== YOUR INSTRUCTIONS ==
Copy each line below that contains the string "column". Only matches with the same capitalization count.

== DATA FOR THIS TASK ==
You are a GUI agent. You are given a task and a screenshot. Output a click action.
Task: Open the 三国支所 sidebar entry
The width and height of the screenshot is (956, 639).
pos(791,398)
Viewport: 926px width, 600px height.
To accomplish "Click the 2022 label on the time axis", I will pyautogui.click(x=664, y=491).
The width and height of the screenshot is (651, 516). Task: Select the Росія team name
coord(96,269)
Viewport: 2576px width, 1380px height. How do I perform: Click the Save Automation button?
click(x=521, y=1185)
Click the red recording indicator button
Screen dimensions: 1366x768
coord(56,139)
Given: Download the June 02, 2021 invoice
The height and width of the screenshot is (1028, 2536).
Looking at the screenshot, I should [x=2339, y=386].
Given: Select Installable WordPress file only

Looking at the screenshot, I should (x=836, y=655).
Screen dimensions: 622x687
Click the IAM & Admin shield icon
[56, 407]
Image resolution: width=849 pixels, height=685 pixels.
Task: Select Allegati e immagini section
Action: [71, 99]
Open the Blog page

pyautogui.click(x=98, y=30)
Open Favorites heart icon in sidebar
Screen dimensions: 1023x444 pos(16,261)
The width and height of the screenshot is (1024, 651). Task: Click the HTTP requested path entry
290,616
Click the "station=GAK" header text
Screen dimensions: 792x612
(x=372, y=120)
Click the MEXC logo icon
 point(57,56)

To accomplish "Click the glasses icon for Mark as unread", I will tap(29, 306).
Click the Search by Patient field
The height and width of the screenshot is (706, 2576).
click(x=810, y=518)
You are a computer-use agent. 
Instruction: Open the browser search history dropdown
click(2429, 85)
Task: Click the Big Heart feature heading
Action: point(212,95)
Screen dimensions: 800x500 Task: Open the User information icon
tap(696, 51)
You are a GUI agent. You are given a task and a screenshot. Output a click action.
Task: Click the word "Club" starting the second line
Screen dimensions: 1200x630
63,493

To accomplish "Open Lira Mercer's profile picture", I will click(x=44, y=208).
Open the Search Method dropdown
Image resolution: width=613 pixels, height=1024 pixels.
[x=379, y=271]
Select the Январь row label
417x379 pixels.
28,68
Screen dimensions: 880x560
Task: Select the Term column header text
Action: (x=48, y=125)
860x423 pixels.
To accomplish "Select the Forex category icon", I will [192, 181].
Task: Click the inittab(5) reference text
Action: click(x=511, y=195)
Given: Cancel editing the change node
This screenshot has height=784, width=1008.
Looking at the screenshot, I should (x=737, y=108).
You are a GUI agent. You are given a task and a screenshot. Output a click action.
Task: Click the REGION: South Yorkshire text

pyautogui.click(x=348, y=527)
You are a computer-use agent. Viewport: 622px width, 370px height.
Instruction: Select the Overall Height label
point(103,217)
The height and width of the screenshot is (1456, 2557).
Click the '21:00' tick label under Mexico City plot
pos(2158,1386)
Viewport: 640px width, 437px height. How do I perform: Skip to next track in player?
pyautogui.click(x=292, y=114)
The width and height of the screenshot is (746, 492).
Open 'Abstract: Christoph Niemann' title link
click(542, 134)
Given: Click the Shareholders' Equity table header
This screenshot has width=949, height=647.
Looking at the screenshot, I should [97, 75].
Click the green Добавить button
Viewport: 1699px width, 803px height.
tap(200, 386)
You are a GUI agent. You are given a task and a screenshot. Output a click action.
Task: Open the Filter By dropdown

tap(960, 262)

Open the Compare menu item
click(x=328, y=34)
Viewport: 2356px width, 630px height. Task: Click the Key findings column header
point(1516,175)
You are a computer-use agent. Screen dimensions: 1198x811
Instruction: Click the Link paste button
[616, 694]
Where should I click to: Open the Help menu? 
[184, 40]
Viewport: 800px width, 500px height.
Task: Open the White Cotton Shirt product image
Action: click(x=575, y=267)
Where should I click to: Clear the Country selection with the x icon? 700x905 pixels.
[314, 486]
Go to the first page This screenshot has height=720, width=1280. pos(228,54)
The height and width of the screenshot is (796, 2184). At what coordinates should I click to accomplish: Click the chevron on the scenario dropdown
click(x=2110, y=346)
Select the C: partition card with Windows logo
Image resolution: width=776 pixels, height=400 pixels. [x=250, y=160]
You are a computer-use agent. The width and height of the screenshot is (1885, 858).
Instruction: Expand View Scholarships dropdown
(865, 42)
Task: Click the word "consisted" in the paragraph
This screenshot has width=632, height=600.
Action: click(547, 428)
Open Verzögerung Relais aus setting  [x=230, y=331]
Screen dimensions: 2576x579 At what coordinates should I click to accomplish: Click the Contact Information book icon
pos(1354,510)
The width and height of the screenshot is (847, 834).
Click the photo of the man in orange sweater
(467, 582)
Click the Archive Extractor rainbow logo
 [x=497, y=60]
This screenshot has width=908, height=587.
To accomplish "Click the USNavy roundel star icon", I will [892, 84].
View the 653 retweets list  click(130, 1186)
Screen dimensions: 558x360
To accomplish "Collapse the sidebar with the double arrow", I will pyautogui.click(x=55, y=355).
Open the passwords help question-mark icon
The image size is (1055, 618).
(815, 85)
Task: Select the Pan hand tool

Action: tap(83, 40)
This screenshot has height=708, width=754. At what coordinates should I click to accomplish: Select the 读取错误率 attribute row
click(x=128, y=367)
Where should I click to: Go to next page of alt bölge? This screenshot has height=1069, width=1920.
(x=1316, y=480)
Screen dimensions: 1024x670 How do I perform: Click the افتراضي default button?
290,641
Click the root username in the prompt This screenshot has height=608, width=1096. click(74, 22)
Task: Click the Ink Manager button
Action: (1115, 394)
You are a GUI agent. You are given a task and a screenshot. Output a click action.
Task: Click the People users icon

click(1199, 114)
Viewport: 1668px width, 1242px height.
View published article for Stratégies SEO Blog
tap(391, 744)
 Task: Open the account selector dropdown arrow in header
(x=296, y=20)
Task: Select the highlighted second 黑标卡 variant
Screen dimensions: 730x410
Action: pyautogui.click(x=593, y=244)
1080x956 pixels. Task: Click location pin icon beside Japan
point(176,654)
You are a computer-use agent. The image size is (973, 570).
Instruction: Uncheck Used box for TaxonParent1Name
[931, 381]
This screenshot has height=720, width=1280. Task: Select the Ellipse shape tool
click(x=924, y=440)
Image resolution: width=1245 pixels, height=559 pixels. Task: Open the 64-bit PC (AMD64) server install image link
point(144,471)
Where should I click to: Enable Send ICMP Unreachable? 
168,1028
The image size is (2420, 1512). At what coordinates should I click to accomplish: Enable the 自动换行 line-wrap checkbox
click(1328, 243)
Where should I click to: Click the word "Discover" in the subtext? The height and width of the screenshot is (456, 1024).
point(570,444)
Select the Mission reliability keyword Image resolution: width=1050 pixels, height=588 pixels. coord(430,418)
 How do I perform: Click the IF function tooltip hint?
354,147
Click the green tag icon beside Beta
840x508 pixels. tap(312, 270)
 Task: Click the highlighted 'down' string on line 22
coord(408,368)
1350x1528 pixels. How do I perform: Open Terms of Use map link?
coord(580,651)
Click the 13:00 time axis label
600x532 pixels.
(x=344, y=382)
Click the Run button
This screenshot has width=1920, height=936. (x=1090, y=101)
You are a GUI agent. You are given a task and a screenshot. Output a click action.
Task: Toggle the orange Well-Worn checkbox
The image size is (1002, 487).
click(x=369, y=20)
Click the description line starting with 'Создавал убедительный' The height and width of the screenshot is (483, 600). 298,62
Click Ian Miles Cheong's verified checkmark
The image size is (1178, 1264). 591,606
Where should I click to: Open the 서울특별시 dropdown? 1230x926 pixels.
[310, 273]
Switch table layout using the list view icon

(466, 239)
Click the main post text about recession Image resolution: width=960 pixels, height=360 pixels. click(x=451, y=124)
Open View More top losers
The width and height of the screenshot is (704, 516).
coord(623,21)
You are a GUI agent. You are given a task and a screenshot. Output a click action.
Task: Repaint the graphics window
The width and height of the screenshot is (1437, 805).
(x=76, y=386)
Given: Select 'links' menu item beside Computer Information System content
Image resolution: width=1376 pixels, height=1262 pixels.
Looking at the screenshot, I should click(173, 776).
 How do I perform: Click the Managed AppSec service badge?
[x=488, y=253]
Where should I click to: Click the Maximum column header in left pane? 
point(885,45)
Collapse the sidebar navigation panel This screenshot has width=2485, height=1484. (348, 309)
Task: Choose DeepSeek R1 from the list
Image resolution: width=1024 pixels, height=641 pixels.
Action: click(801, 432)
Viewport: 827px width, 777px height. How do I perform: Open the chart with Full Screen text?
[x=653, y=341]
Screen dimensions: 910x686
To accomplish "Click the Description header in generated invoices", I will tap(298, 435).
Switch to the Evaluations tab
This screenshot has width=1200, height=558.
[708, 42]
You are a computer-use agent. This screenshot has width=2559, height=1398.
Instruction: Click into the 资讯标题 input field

== EXERCISE ANSWER ==
Task: Select the Term column header text
Viewport: 2356px width, 630px height. Task: Click the Key findings column header
Where should I click to: Click the Maximum column header in left pane? 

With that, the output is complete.